Network
posted in Computers, Internet, NaBloPoMo, Work |“I’m as mad as hell, and I can’t take it anymore!”
Ahem.
What prompts this, you may ask.
This morning, after doing my exercise routine and showering, I sat down at the keyboard and started my telecommute sign-in process. First, sign onto the VPN (virtual private network). Next, start up the Remote Desktop Connection. Then comes Outlook and, finally, Microsoft Communicator–the corporate kin of Microsoft Messenger, which requires a log-in to the campus network.
At which point, Remote Desktop bings and tells me it couldn’t connect.
So I try it again, and start reading my e-mail.
Then Remote Desktop bings again, telling me it can’t connect.
So I try it again, and keep it up. This time, I get through to my “your password expires in three days” message, click on “no” to changing it, and go back to my e-mail.
Then Microsoft Communicator bings at me.
Then Remote Desktop craps out again.
Then Outlook shows a little message that says it’s “trying to connect…”
I snarl. I send a message to my co-worker, saying there’s a problem with the network. I finish reading an e-mail. Microsoft Communicator politely informs me that it was unable to deliver my message. I snarl again, and disconnect the VPN, to see if the problem is with that…I pull up my browser, try connecting to my blog, and sit and wait. It brings up the main article, but not the sidebars. The little whirly circle keeps whirling.
I reboot.
I pull up the browser again. Same thing.
At which point it became obvious that I had to pull myself together and attack The Unholy Mess of Wiring behind the TV upstairs.
The Unholy Mess of Wiring is hidden behind an end table that has the TV on it, sitting in the corner of the living room.
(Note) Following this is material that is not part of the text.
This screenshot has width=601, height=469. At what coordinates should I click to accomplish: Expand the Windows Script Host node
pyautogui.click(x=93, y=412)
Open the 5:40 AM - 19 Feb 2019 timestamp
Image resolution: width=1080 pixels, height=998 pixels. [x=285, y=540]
The dotter has long since appropriated this area for her…um…let’s call it a “creativity corner”. Every once in a while the unsightly heap of scrids and scrads of paper, various small toys, pictures, beads, markers, and what not overflowing the table, the wiring, the carpet becomes too much for me, and I corral the dotter into cleaning it up. It invariably turns into a Horrible Chore that takes forever.
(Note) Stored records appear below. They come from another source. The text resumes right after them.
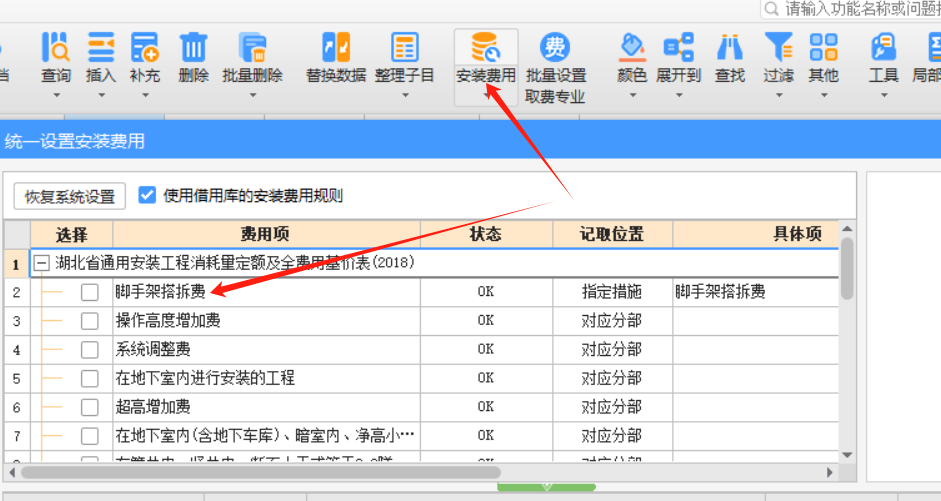941x501 pixels.
Task: Toggle 使用借用库的安装费用规则 checkbox
Action: [148, 196]
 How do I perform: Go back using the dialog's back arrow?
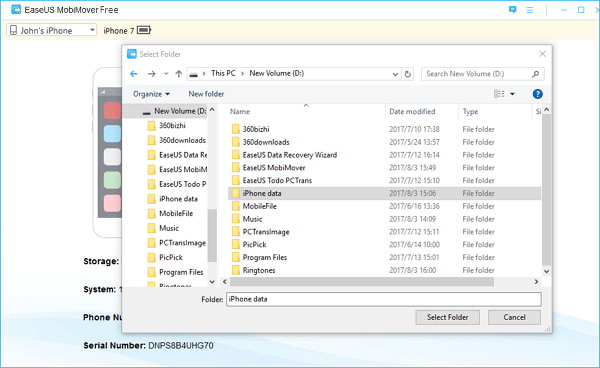tap(134, 74)
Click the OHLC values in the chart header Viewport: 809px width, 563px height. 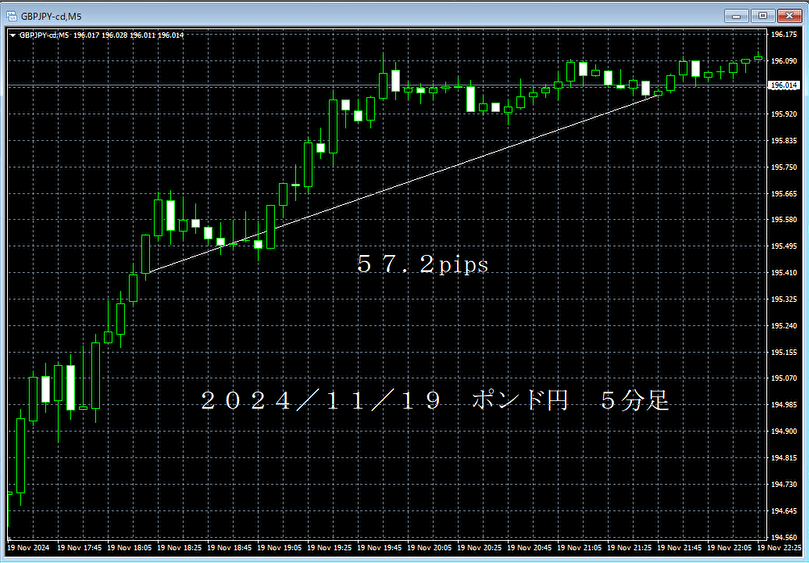pyautogui.click(x=128, y=35)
This time, I was on my own. This time, I went through the whole area from top to bottom. I threw out a half a garbage bag of scrids and scrads (no toys), some loose beads, string, wrappers, the backing from old stickers–you name it, it was there. Then I pulled the table out from the corner. I swept. I windexed. I re-arranged. I got some clear tape and a Sharpie marker, located twisty-ties in the Anything Drawer, pulled out a variety of power cords from various techno-boxes, and started de-tangling, identifying, organizing, and tidying up the strands of cords and wiring.
The whole affair, from start to end (with a break in the middle for some bagels and cream cheese), took four hours and twenty minutes.
The network works again. I was unable to figure out what the problem was, but it works again.
I now know which cord goes to which box. All the cords are labeled. The extension cord is secured in a nice small bundle. The various cords are no longer a knotty maze, but easy to follow from electrical outlet to box.
But what a bloody pain in the butt it was. Grrr.